== KUTIPAN DOKUMEN ==
***

Perjalanan sepakbola saya menuntun saya ke Persipura Jayapura: kesebelasan yang saya cintai sejak kecil. Di kesebelasan ini juga saya merasakan momen terbaik saya, yaitu ketika membawa tim juara liga untuk pertama kalinya, tahun 2005. Momen itu cukup ajaib buat saya karena di final, lawan Persija Jakarta, saya bermain dengan masalah di kaki saya. Puji Tuhan, saya bisa buat gol. Gol pertama Persipura sebelum akhirnya kami menang 3-2.
Kesuksesan itu membuat nama saya melambung. Mulai banyak tim goda saya. Bahkan ada isu saya ke Arsenal atau ke Liga Jerman, dan tim luar negeri lain. Tapi faktanya tidak pernah ada komunikasi langsung. Tidak ada. Mungkin dari media massa dan media sosial yang memulai itu.
Sebenarnya kalau tawaran itu benar-benar ada, siapa sih yang tidak mau? Bukannya saya mau mengkhianati cinta saya untuk Persipura. Waktu itu saya pikir kesempatan saya main di luar negeri bisa jadi pembuka celah untuk pemain Indonesia lain. Kalau ditanyakan “Kamu dari mana?”, “Saya dari Indonesia.” Saya bisa buka peluang buat seluruh pemain Indonesia.
Tapi berita itu simpang siur. Akhirnya saya tidak menghiraukan lagi soal berita itu dan memilih fokus untuk Persipura. Bahkan setelah itu saya bilang ke diri saya sendiri, apapun yang terjadi, saya akan bertahan di Persipura, di tanah kelahiran saya, karena saya sangat mencintai Persipura.

***

== SOAL YANG DIKERJAKAN ==
a – Menurut kutipan tentang Persipura, dengan skor berapa Persipura menang di final melawan Persija Jakarta?
b – Tuliskan ulang dengan tepat bagian kutipan tentang Persipura, mulai dari "Sebenarnya kalau tawaran" terus sampai "seluruh pemain Indonesia.".

[Entri dataset]
***

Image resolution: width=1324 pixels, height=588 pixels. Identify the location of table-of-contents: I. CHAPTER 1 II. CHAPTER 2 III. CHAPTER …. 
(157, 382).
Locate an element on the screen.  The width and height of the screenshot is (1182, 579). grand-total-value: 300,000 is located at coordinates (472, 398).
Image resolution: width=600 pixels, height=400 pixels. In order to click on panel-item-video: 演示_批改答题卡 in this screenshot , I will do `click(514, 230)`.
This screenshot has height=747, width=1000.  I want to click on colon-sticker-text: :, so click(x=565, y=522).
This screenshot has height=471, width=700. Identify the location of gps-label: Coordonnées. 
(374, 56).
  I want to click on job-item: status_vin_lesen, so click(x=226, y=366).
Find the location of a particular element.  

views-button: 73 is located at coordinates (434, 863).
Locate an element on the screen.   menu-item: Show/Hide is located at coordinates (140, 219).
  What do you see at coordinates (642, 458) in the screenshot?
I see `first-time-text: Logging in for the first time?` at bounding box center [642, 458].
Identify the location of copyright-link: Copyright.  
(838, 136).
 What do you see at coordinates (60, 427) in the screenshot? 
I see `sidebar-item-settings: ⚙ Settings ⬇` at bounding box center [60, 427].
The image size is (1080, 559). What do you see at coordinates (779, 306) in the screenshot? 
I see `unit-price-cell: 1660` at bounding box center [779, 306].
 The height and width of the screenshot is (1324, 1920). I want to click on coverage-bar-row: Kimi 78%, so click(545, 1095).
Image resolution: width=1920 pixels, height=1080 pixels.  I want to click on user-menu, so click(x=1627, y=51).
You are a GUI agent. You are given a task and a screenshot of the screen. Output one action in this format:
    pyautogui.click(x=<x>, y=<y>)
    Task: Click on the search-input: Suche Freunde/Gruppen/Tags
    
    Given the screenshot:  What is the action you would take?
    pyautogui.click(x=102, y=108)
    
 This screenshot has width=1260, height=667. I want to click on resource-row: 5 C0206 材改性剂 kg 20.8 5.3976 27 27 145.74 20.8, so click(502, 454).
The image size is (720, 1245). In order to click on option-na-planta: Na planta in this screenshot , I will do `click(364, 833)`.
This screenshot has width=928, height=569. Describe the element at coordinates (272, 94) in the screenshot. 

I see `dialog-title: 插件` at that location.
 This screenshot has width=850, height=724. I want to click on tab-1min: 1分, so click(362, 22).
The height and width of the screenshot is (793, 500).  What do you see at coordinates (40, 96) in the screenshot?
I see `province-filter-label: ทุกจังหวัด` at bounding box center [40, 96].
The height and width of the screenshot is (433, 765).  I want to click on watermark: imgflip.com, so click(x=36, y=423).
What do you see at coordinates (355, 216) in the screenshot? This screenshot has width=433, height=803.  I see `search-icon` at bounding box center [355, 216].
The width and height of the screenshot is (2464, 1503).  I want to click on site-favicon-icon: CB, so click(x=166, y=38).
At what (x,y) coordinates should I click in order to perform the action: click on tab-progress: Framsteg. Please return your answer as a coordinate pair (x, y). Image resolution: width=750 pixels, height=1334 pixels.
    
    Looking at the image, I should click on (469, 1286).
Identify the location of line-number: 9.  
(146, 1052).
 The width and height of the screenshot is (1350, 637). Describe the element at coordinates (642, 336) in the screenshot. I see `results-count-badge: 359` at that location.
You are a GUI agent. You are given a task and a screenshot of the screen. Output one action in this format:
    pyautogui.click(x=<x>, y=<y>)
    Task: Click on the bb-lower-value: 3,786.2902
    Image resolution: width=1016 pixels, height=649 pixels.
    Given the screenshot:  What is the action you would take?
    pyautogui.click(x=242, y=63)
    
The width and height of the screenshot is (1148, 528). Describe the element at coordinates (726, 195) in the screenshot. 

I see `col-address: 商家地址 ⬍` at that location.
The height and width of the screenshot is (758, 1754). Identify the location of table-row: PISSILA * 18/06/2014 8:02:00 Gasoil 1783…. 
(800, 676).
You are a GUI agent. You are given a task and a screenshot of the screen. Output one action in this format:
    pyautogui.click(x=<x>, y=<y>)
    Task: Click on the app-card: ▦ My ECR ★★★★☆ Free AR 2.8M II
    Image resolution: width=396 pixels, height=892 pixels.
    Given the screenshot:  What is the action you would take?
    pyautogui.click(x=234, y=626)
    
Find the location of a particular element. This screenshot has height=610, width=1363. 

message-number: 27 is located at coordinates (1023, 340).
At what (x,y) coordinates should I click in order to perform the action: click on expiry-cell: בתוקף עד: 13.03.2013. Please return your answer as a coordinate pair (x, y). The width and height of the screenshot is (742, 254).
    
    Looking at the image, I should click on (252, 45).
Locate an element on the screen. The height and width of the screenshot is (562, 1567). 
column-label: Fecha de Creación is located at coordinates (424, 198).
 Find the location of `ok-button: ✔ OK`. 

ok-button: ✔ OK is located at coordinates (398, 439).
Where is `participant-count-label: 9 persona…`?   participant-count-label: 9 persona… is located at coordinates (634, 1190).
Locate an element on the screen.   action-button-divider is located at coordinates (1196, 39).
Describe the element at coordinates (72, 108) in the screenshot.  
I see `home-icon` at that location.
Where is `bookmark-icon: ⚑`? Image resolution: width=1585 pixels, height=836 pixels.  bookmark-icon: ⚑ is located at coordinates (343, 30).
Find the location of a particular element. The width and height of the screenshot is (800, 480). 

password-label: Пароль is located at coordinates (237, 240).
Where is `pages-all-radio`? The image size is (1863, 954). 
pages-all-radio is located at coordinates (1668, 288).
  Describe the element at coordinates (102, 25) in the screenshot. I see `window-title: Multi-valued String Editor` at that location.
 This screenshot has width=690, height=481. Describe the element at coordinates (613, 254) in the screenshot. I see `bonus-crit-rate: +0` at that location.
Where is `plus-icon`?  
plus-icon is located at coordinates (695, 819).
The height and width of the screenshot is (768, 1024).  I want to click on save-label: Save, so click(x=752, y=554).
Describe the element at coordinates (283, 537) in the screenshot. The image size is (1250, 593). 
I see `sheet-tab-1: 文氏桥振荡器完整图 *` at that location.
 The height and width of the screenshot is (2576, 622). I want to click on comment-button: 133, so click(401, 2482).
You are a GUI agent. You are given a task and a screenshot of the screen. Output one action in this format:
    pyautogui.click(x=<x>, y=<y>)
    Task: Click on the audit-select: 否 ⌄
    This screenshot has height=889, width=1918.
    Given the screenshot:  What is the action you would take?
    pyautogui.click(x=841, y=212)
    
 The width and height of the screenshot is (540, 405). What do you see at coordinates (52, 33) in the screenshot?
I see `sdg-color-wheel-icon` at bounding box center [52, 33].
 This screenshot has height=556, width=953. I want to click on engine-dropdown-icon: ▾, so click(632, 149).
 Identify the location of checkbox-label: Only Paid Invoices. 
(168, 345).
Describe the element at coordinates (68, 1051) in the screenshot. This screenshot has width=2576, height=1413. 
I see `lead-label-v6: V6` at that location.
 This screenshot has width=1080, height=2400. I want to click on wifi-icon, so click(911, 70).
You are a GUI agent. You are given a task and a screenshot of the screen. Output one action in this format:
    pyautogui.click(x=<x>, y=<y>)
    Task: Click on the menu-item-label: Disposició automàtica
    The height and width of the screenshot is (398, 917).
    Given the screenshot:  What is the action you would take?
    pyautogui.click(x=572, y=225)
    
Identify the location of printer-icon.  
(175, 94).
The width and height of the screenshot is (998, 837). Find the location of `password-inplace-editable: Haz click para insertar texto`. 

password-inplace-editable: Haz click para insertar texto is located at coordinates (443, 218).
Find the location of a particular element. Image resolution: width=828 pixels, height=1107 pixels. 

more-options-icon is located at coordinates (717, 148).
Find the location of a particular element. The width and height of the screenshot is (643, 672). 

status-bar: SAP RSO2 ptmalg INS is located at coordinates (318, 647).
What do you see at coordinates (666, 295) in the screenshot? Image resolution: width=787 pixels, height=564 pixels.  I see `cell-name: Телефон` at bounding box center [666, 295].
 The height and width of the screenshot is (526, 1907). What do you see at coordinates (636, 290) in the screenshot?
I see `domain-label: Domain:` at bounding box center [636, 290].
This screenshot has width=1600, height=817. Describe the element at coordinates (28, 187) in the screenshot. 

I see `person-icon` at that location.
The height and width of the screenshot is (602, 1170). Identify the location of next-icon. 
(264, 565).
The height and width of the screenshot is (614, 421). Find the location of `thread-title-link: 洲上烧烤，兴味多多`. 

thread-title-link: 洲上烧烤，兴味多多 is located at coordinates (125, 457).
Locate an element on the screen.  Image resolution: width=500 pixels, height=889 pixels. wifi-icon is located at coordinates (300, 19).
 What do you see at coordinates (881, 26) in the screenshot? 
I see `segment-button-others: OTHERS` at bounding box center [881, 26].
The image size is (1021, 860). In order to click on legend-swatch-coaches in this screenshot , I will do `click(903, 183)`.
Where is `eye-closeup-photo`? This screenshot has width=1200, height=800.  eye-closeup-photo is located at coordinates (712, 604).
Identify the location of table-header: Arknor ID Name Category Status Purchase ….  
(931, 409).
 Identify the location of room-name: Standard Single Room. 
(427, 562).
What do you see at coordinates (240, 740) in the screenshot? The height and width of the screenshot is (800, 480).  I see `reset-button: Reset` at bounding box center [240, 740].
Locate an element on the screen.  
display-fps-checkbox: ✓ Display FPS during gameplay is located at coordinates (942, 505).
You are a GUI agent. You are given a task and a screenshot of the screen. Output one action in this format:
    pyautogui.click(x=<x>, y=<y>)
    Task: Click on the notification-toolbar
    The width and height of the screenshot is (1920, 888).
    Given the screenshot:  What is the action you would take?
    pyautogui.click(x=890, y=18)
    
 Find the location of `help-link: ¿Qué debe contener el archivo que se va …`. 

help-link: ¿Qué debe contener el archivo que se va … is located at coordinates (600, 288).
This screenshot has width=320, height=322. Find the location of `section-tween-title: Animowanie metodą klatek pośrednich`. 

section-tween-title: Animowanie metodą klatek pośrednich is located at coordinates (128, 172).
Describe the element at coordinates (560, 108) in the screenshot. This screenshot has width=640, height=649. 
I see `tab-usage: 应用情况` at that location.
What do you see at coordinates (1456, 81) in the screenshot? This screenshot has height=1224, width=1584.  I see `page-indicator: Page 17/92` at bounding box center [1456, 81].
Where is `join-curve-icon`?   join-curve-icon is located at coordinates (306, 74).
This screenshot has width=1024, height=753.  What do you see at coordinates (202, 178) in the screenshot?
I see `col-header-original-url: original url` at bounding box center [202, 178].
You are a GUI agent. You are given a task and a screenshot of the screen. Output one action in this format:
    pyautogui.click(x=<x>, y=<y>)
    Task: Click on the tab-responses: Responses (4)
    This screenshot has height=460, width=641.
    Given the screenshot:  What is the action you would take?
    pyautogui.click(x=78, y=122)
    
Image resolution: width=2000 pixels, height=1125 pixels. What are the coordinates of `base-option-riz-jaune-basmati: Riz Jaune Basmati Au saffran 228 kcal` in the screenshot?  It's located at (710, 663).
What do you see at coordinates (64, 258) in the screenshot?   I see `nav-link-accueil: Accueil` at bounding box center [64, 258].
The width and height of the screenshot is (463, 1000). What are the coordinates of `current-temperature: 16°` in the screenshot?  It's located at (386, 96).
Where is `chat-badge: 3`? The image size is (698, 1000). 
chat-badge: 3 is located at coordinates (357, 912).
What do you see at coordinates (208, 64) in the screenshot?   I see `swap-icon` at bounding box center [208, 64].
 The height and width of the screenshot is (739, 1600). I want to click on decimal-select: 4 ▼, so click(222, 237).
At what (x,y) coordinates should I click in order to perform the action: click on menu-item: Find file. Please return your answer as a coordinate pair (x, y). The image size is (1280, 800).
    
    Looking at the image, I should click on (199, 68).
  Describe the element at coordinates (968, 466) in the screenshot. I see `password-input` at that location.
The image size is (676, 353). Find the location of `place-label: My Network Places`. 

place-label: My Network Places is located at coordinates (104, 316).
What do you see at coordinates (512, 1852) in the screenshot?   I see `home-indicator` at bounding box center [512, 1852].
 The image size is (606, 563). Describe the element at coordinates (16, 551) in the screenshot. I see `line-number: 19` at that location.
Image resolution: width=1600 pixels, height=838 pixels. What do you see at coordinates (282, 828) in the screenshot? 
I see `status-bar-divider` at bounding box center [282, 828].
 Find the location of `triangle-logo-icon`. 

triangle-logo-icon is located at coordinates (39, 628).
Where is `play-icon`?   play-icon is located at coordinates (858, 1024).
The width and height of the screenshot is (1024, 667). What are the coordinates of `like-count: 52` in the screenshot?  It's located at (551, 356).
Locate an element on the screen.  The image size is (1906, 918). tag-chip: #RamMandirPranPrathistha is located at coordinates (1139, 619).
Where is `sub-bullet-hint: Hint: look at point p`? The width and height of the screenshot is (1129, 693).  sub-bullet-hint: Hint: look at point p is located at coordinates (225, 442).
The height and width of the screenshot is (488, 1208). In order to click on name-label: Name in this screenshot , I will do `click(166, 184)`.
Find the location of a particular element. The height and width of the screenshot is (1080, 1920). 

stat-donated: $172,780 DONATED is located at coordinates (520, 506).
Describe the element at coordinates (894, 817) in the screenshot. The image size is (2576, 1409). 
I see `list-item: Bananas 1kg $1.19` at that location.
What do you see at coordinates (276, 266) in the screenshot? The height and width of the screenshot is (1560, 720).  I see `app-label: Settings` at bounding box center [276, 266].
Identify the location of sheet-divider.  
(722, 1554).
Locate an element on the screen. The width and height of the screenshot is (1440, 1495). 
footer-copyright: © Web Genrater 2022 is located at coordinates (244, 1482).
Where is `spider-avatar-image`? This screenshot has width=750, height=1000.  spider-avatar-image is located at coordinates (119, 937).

***

== HASIL TIAP SOAL ==
a – Persipura menang 3-2.

b –
Sebenarnya kalau tawaran itu benar-benar ada, siapa sih yang tidak mau? Bukannya saya mau mengkhianati cinta saya untuk Persipura. Waktu itu saya pikir kesempatan saya main di luar negeri bisa jadi pembuka celah untuk pemain Indonesia lain. Kalau ditanyakan “Kamu dari mana?”, “Saya dari Indonesia.” Saya bisa buka peluang buat seluruh pemain Indonesia.